# VA or LA - what did you choose and why?



## Rayofsunshine (Jul 28, 2013)

Hi ladies 

Me and hubby have found one great VA and one great LA, but we r really struggling to choose which to go with! 

What did you pick? A VA or LA and why? 

Ray xx


----------



## snapdragon (Jun 27, 2011)

We just went with our la. Generally la's have the children and are your best chance of a white under 2 with few issues. Of course sometimes children have to be adopted out of area or the la may not have any approved adopters available. People generally report good experiences with va's and they have good post adoption support. I think it's worth mentioning at the moment people are generally waiting longer for children due to a recent legal case and so more easy to place children will be placed within the la.


----------



## -x-Lolly-x- (Feb 3, 2012)

We went for VA due to quicker timescales and fab post adoption support. Plus our LA were a bit rubbish but that's not your issue here! We weren't worried about 'access' to children as we live in an area operating a great consortium where all children are pooled if you will. It means we could view the same profiles as those going through local authorities. If that hadn't been the case we may have thought again. Although I love our agency and don't have a bad word to say about them. So happy with our choice. Good luck!


----------



## Flash123 (Jan 29, 2006)

We had interviews with la's and va's. I really liked both and was leaning towards the va  but then they were very honest with us. Despite being part of a large consortium they said younger children would generally go with la so advised us to  go with a la. I have nothing but respect for them due to how honest they were. That said, our la were utterly fab and I can't praise them highly enough.

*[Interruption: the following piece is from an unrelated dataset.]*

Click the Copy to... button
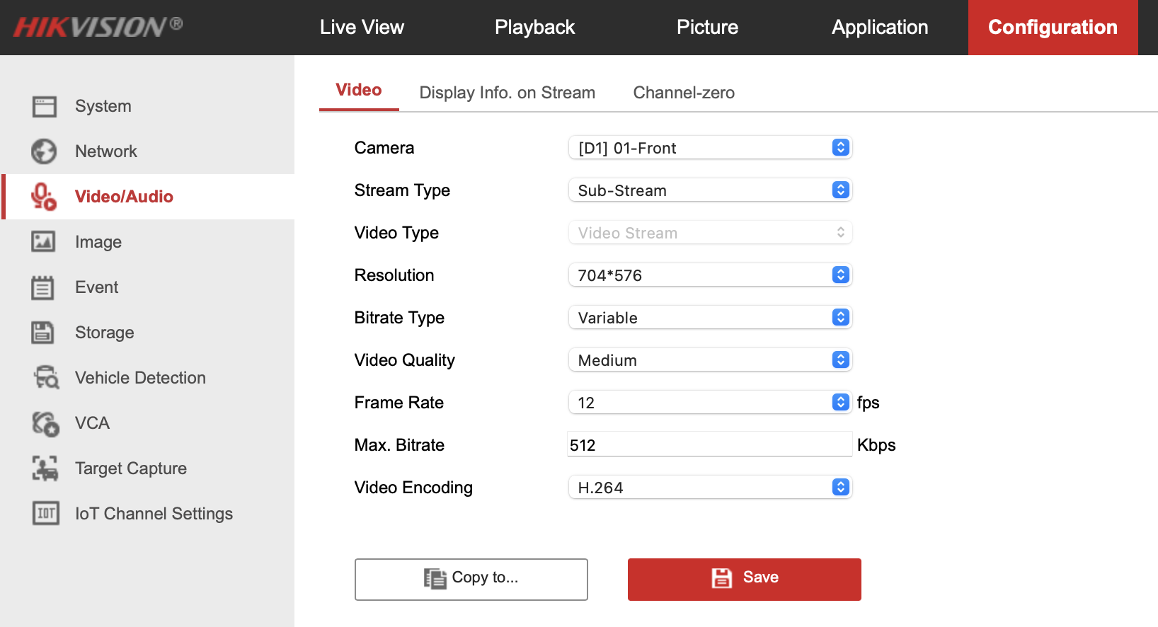This screenshot has height=627, width=1158. (471, 579)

Good luck with your decision.


----------



## Frangipanii (Nov 21, 2011)

VA everytime,massive difference! My friend went with her LA and they have been hell! Xxx


----------



## weemoofrazz (Sep 6, 2013)

We went with LA and it's maybe just our locale and our LA but post adoption support has been shockingly bad    We chose LA as we didn't know anyone who had gone via a VA but we did have friends who had adopted with our LA, it was 6 years ago though and our experience shows a heck of a lot has changed! 

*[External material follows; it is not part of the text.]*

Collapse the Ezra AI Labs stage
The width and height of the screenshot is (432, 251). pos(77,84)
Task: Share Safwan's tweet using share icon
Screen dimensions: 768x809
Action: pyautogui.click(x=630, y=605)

I think it really depends on the 'kind' of child or children your interested in adopting. If your looking for older children or sibling groups the VA might be a good option. If however, your looking for a little one, like previous poster already mentioned LAs may be the best bet.


----------



## Frangipanii (Nov 21, 2011)

We adopted a 3.5 year old, a 17month old and today we are meeting our 7 month old. All through VA.  Our prep group friends both got babies under one. I am not sure age is totally a problem! Plus there is distance, la's tend to focus within a local is area which was a massive issue for us and VA's 'can' be more national! 
Xxxx


----------



## Flash123 (Jan 29, 2006)

I agree totally but I really think it depends so much on the particular la/va. The la we eventually went with were recommended to us by several people and our wee man was placed well away distance wise.  BUT I did love the va and probably would have gone with them had they not been so honest with us and said we were better off going with a la because at that time thy were rarely placing lo under 2. Glad we didn't though  but I believe our  little ones find us not we find them - its just meant to be xxxx


----------



## Barbados Girl (Jul 7, 2012)

We went with a VA and were matched with a baby (8 1/2 months when he came home) the three other adopters from our prep group with who we have remained in touch have been placed with a 7 month old, a 12 month old and a two year old. That said, it is a specialist agency for BME adopters (the London branch, other branches nationally are not at the couple with the 12 month old in my example are not BME) and I think I have spoken to the OP before on this subject. If you are a black or dual heritage couple then there is not the same disadvantage with a VA in terms of being matched with a tiny, I think.


----------



## AoC (Oct 28, 2008)

We went with VA because we wanted to go out of area, hated our initial sessions with the LA, and because the VA was focused on being our advocate and supporting us, while the LA seemed to want to challenge us to fail.  We adopted a little boy aged 2 with minimal/no issues but a very complex and tragic family background.  We're sticking with VA for our second go, but it's going to be harder this time, because for Bug's sake we'd like to go younger.


----------



## Cassie78 (May 26, 2013)

We have chosen a VA Barnardos as it just felt right.  I thought the SW who came to visit was lovely. They have also being very fast to respond with great communication so far.  Although I have heard good things about our LA  too.  I just went with my gut feeling really.


----------



## Rayofsunshine (Jul 28, 2013)

Thx for your replies all! Really appreciate it! I think we have decided to go with our chosen LA! Feels gd to have made a decision!


----------



## kimmieb (May 9, 2013)

We went with a VA as my husband had experience with our LA through work and was less than impressed - turns out we know some people that have gone throught the LA and are going through hell with a match that is going from bad to worse to oh my god!


----------